Aim of the task:
Would you write out the lines below exactly, from the one containing "The image size is (936, 457)." to the very last, but without the pictures?

== == ==

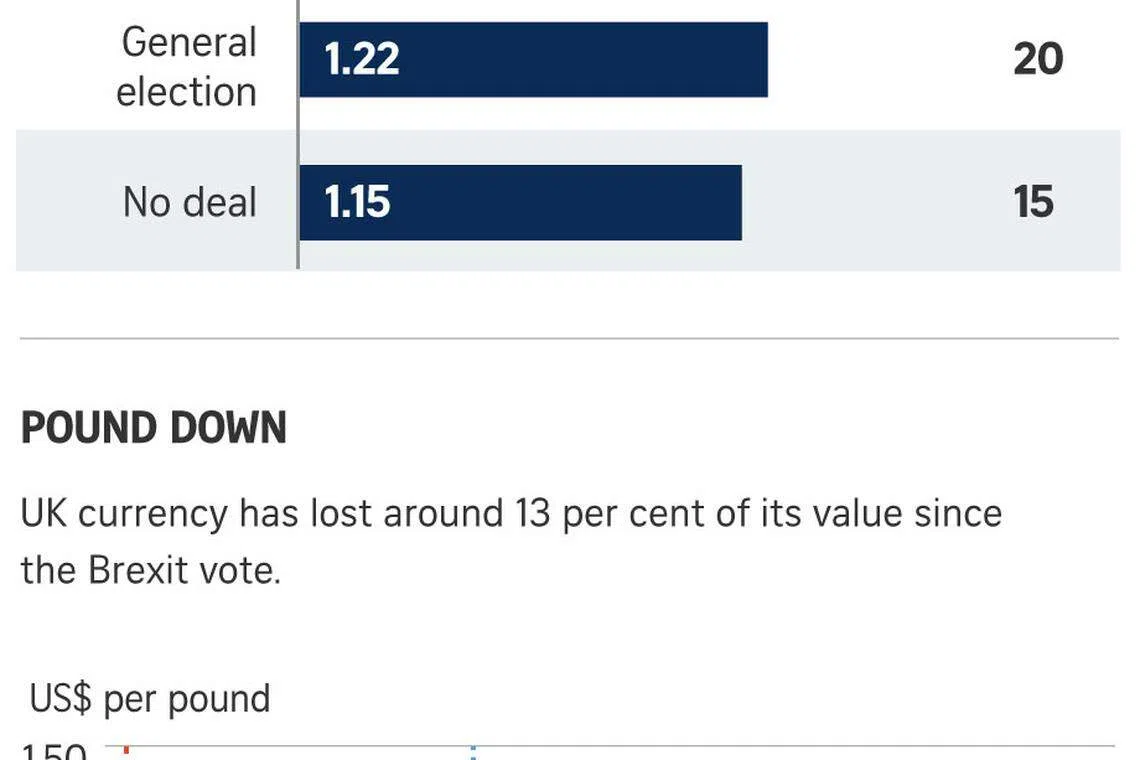Click the number 15 in No deal row

click(1034, 203)
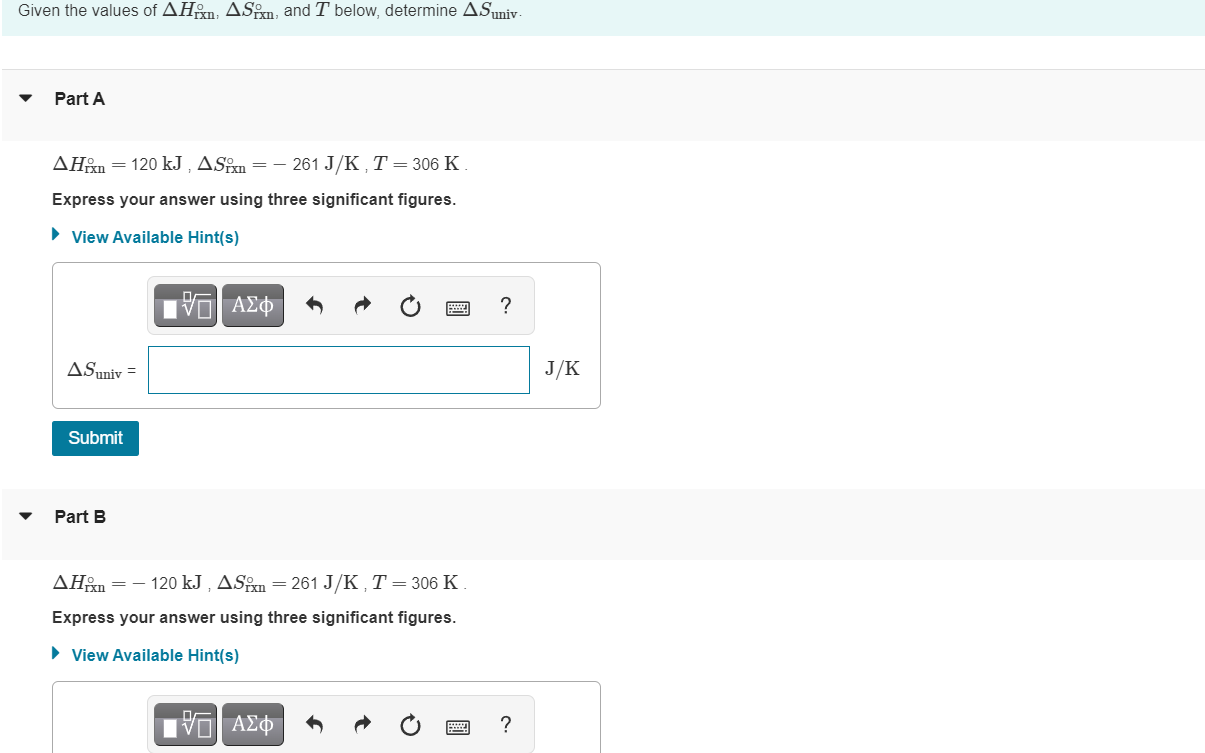The image size is (1205, 753).
Task: Show the keyboard shortcuts panel in Part B
Action: [457, 726]
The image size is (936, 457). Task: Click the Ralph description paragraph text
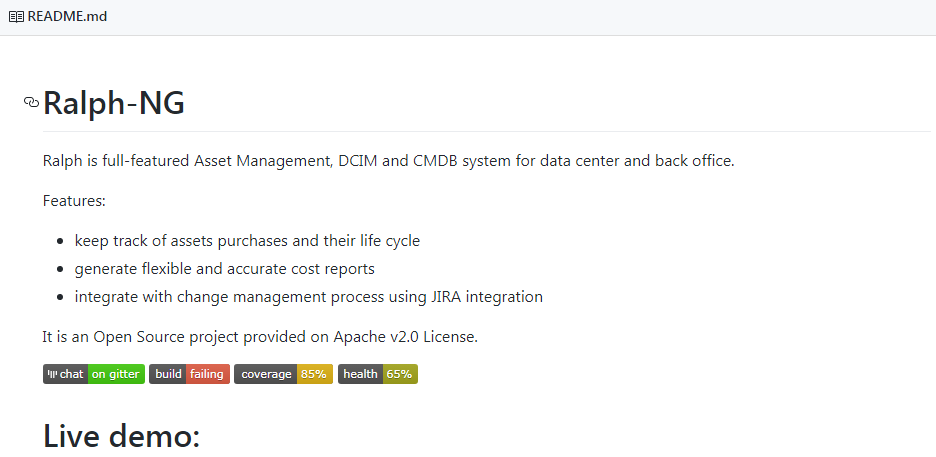(x=388, y=161)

== == ==

Answer area:
The image size is (936, 457). Task: Click the Ralph description paragraph text
(x=388, y=161)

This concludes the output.